● **YOUR TASK**
What you return should be the exact lines from the one with "Screen dimensions: 671x224" to the end of the records below, both included, and no pictures.

[Saved entries]
☆ ☆ ☆ ☆ ☆

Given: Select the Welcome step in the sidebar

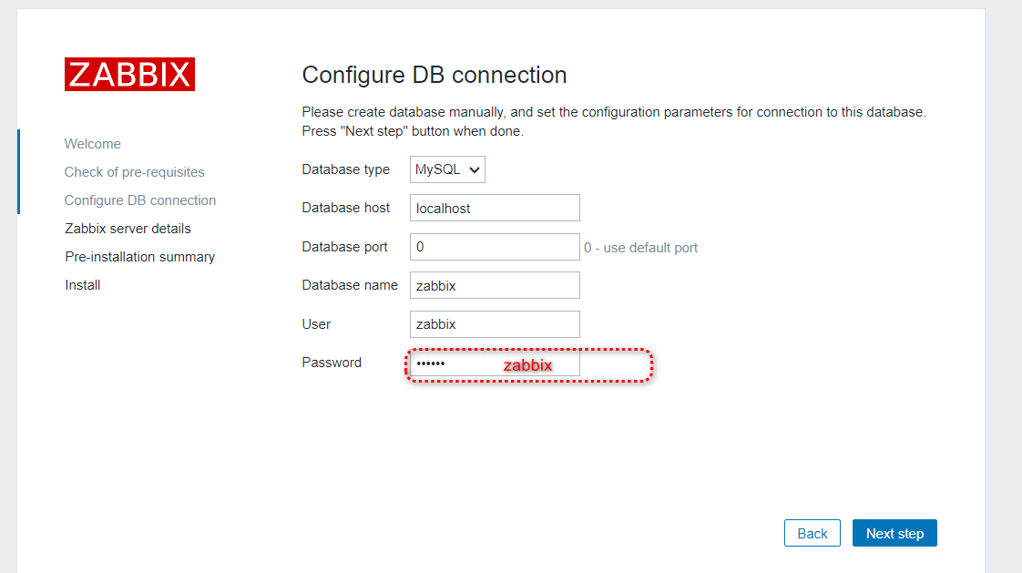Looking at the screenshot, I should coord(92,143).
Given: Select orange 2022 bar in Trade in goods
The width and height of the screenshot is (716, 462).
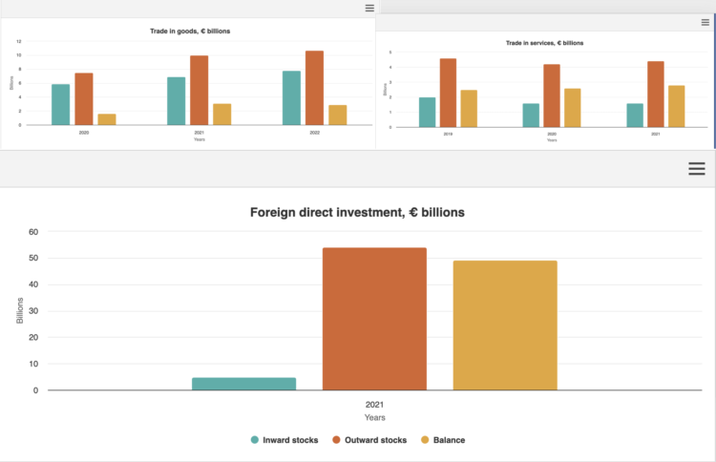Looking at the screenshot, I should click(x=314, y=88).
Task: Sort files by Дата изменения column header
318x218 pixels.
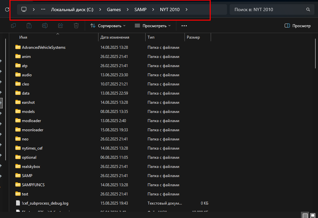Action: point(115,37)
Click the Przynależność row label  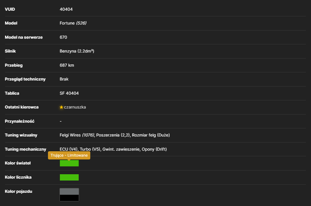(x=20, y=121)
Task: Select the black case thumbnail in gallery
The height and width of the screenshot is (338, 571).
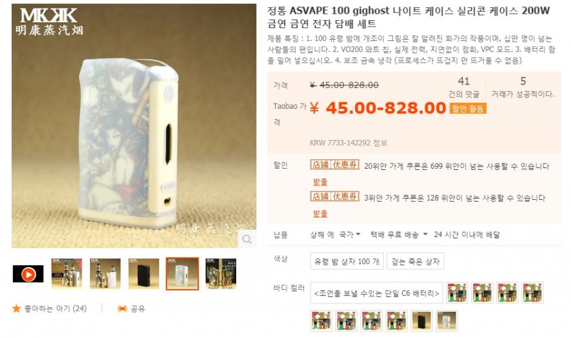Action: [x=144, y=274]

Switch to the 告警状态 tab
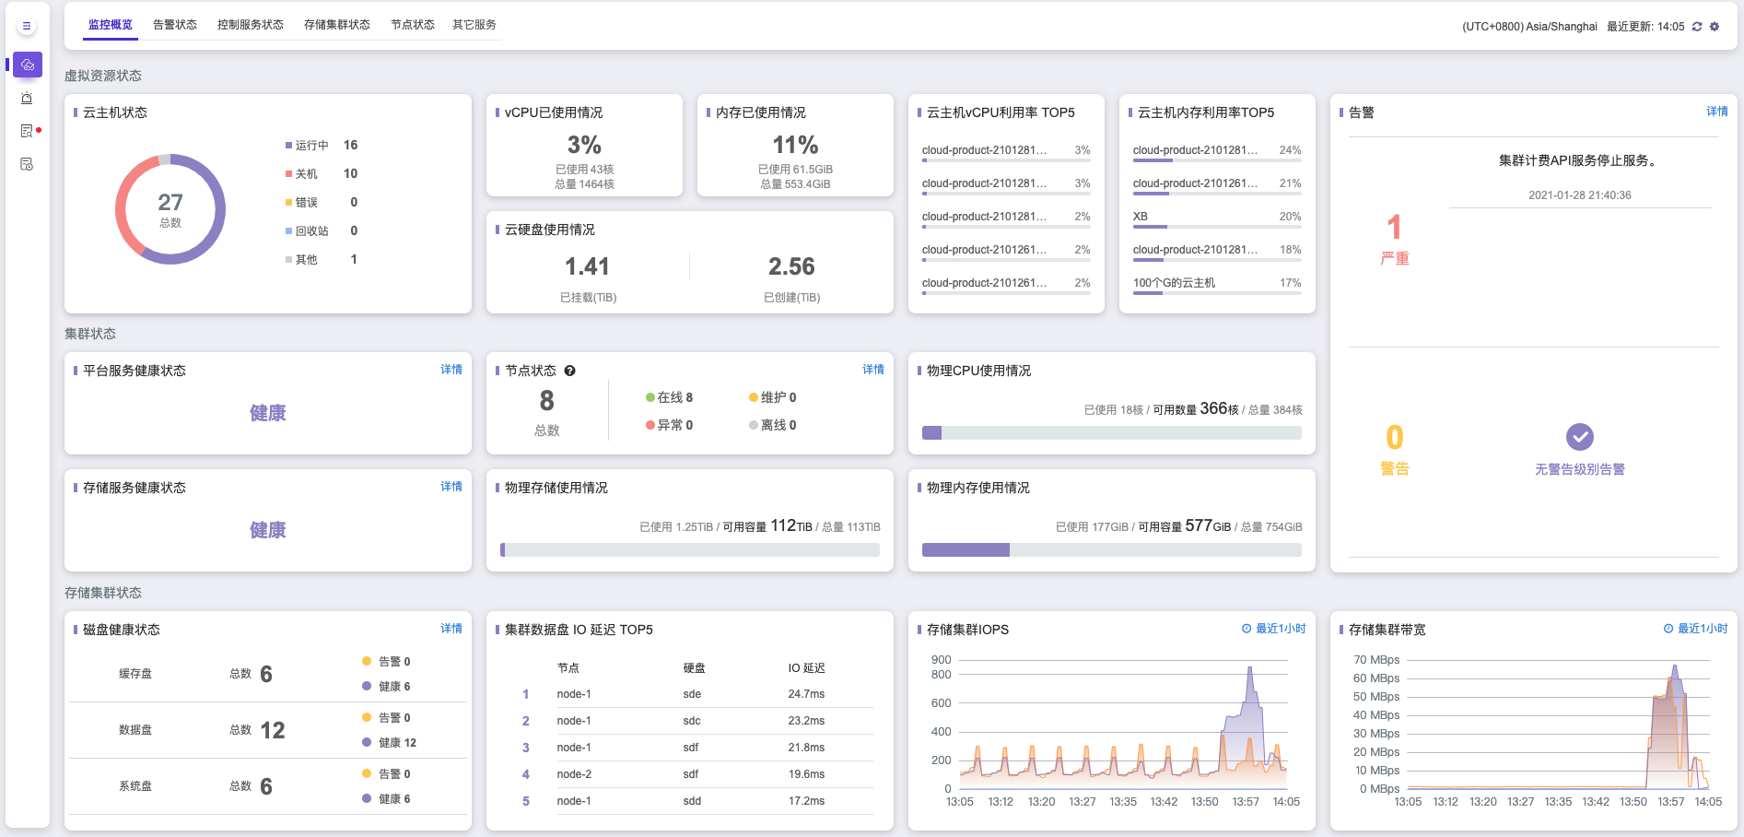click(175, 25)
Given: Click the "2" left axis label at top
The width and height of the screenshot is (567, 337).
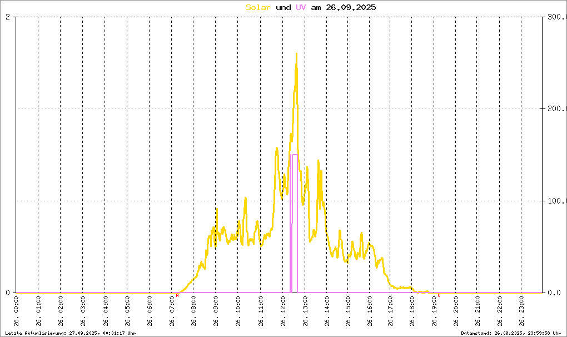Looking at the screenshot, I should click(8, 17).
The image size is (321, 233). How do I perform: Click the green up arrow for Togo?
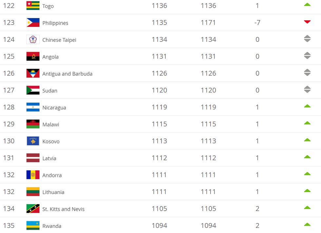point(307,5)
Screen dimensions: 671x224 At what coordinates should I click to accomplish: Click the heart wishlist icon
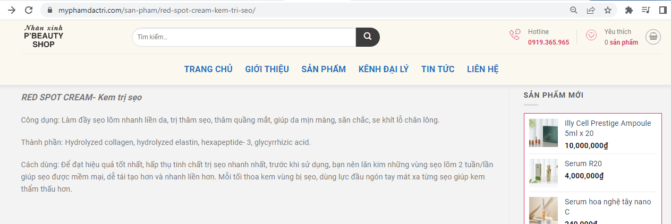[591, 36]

☆ ☆ ☆ ☆ ☆

● **PROBLEM SOLUTION**
Screen dimensions: 671x224 At what coordinates should I click to accomplish: Click the heart wishlist icon
[591, 36]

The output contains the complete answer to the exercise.